PADOVA – Un invito a non fare il presepe, per non cadere nell’ipocrisia se si plaude al decreto sicurezza, è stato fatto attraverso la propria pagina di Facebook da don Luca Favrin, prete di strada di Padova che, tolta la tonaca, si è dedicato ad aiutare gli ultimi.

“Quest’anno non fare il presepio credo sia il più evangelico dei segni. Non farlo per rispetto del Vangelo e dei suoi valori, non farlo per rispetto dei poveri” annota il sacerdote il quale osserva che “non si possono usare i simboli cristiani per fare battaglie ideologiche. Così si corre solo il rischio di essere ipocriti”.

E ancora, come riferiscono i quotidiani locali, “ci vuole una coerenza umana e psicologica. Applaudire il decreto sicurezza di Salvini e mettere il presepio è schizofrenia pura”. “Credo che un Natale senza presepio sia più coerente con questa pagina volgare e infame della storia del nostro Paese” è il pensiero di don Favrin secondo il quale “va in scena il teatrino del Natale e poi si lascia morire la gente per strada”. 

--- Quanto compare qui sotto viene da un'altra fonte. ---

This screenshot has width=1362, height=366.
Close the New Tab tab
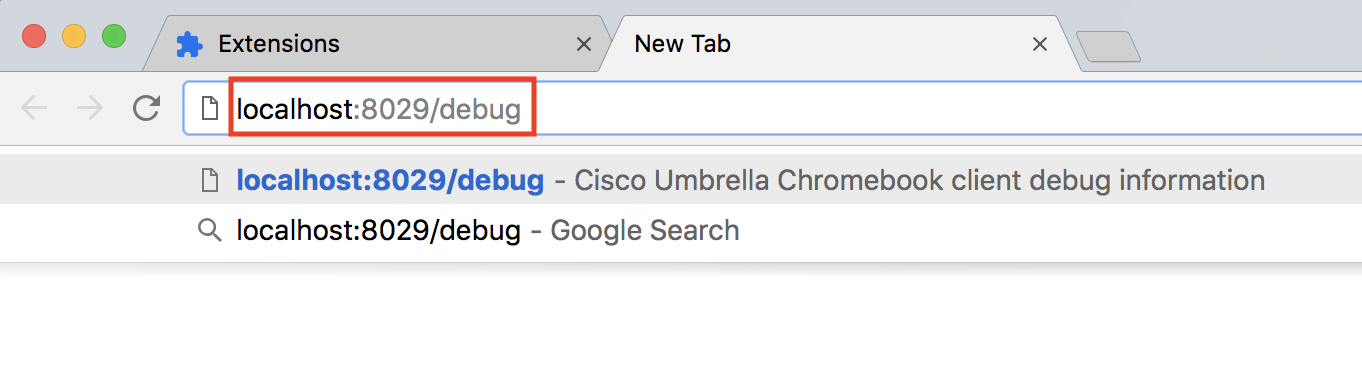point(1040,44)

Il web però non ha preso molto bene le parole di Favrin: “Costa troppo? O le da fastidio perché lei non crede più in nulla? Il fatto che lei sia ancora un sacerdote è la prova della crisi gravissima della Chiesa Cattolica”. Qualcun’altro commenta così: “Secondo me nella tua città la porta del centro sociale era a fianco di quella della diocesi e sei entrato in quella sbagliata quel giorno, ma guarda che puoi sempre rimediare, e anche dire che non ci credi più”.  

“Lei è fuori da ogni grazia di Dio”, “Si vergogni”, “Meriterebbe la scomunica”, “Parla da politico” è invece il tono degli altri commenti.

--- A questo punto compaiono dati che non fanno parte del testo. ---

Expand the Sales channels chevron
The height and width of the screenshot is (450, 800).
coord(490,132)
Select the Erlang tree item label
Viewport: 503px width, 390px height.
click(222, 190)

C’è però qualcuno chi si dice d’accordo con il parroco: “Com’è facile notare pochi hanno compreso le sue parole. Mi trova perfettamente d’accordo, Gesù non può nascere in un contesto di odio come quello che stiamo vivendo. Il Presepe, quello voluto da S. Francesco, è la plastica rappresentazione del l’incarnazione, non è un oggetto d’arredamento. Non può esistere senza accogliere le parole del Vangel”o.

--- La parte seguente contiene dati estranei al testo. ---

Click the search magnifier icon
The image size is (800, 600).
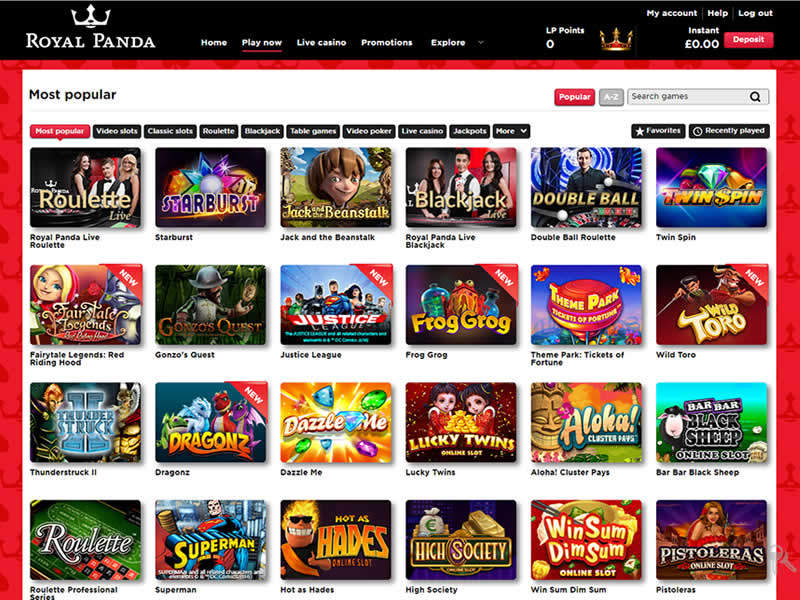point(755,97)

L’intervento del sacerdote che coordina nel padovano nove comunità, aiutando 140 ragazzi africani, segue altre polemiche sul tema del presepe derivate dalle decisioni prese, nei giorni scorsi, in alcune scuole venete. A partire da quella della direzione della scuola didattica veneziana di Favaro Veneto di evitare di fare il presepe per rispetto alla multiculturalità.

A quella di cancellare, suggerita da alcune maestre di una scuola primaria veneziana di Campagna Lupia, la parola Gesù dalla canzone di Natale per non offendere le altre religioni. Progetto subito abbandonato dopo che una bambina di 10 anni ha fatto una petizione tra i suoi compagni di classe, ottenendo una maggioranza netta che ha bocciato l’indicazione del corpo degli insegnanti.